STRASBOURG EYLEMİNE ÇAĞRI
Birlik, “Hak ve adalet için sesimizi yükseltelim, zulme karşı bir araya gelelim” diyerek tüm duyarlı kesimlere etkinliğe güçlü bir katılım göstermeleri yönünde çağrı yaptı.
Yapılan açıklamada, Reya Hak inancının tarih boyunca zulme ve adaletsizliğe karşı direnen bir inanç olduğu vurgulanarak Suriye’deki halklara ve inançlara yönelik sistematik saldırıları görmezden gelmenin Alevi inancına ve insanlık onuruna aykırı olduğunu ifade edildi.
Birlik, özellikle Kuzey ve Doğu Suriye Özerk Yönetimi’nin bu zorlu süreçte halkların kendi kendini yönetme iradesini hayata geçirdiğini, tarihi ve kültürel değerleri koruma mücadelesi verdiğini belirtti ve ancak HTŞ ve benzeri yapıların bölgeye yönelik saldırılarının bu kazanımları tehdit ettiğine dikkat çekildi.
ROJAVA BİR KADIN DEVRİMİDİR
Açıklamada, Rojava’daki dönüşüm “Kadın Devrimi” olarak tanımlandı ve “Jin, Jiyan, Azadî” (Kadın, Yaşam, Özgürlük) felsefesinin Rojava’dan tüm dünyaya yayıldığı belirtilerek “Bu vahşi saldırılar yalnızca bu coğrafyanın değil, insanlığın ortak değerlerinin hedef alınmasıdır” denildi.
Kadınların ve çocukların köle olarak satıldığı, Alevi, Asuri-Süryaniler gibi halkların soykırımla karşı karşıya bırakıldığı bir dönemde, bu vahşete sessiz kalmanın insanlık onuruna ihanet anlamına geldiği vurgulandı.
STRASBOURG ÇAĞRISI
Birlik, bu zulme karşı sessiz kalmamak ve uluslararası kamuoyunu harekete geçirmek adına 4 Ocak’ta Strasbourg’da düzenlenecek etkinliğe, Kadın örgütleri, inanç temelli topluluklar, uluslararası insan hakları örgütleri ve halkların özgürlüğü ve barışı için mücadele eden herkesi davet etti.
Açıklamada “Birlikte durarak bu insanlık dışı vahşeti aşabiliriz. Adaletin, barışın ve kardeşliğin kazanacağına olan inancımızla tüm halkları ve inançları mücadeleye katılmaya çağırıyoruz. Katliama sessiz kalmak, suça ortak olmaktır. Şimdi ayağa kalkma, örgütlenme ve özsavunma zamanı,” denildi.

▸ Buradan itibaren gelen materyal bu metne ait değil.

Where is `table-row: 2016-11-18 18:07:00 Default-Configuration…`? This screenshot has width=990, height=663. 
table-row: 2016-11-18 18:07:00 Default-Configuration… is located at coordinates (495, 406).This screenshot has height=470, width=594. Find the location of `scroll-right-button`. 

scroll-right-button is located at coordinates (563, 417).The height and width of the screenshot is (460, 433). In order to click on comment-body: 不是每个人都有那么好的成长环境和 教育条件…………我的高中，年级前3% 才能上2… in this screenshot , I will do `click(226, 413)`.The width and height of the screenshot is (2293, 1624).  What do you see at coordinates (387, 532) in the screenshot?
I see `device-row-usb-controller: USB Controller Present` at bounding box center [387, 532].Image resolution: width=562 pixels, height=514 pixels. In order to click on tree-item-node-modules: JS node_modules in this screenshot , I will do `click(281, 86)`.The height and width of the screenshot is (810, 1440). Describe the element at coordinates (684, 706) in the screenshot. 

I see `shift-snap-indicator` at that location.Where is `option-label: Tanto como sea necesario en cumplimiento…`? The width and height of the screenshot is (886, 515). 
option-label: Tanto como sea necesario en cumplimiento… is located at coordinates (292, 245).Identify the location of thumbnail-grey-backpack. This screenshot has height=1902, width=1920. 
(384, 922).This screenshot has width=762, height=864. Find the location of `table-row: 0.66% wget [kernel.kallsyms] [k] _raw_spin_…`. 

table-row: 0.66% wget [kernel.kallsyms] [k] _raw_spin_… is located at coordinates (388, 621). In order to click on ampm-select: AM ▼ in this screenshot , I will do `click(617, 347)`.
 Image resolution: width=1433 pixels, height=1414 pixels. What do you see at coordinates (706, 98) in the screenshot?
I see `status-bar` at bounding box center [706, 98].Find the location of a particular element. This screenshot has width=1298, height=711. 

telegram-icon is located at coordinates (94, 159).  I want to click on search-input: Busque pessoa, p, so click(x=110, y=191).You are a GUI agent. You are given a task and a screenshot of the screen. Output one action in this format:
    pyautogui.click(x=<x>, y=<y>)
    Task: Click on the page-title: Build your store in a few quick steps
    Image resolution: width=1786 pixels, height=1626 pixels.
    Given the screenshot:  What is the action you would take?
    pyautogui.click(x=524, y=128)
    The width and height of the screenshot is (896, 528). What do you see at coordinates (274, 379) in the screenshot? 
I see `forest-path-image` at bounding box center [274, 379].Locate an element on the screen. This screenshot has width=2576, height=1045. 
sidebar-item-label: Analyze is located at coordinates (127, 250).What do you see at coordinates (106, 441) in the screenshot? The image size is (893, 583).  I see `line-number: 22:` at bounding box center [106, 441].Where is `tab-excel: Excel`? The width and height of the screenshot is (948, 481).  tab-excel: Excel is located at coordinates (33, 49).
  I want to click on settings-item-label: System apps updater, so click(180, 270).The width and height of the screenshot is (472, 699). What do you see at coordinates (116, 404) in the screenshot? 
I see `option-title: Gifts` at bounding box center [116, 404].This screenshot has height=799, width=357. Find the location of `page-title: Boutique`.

BARIŞ VE KARDEŞLİK İÇİN BİR ARAYA GELMELİYİZ
Demokratik Alevi Kadınlar Birliği, gelecek nesillere barış ve kardeşlik dolu bir dünya bırakma sorumluluğunun herkesin omuzlarında olduğunu belirtti. Açıklama, “Hak ve adalet için sesimizi yükseltelim. 4 Ocak’ta Strasbourg’da buluşalım” ifadeleriyle son buldu.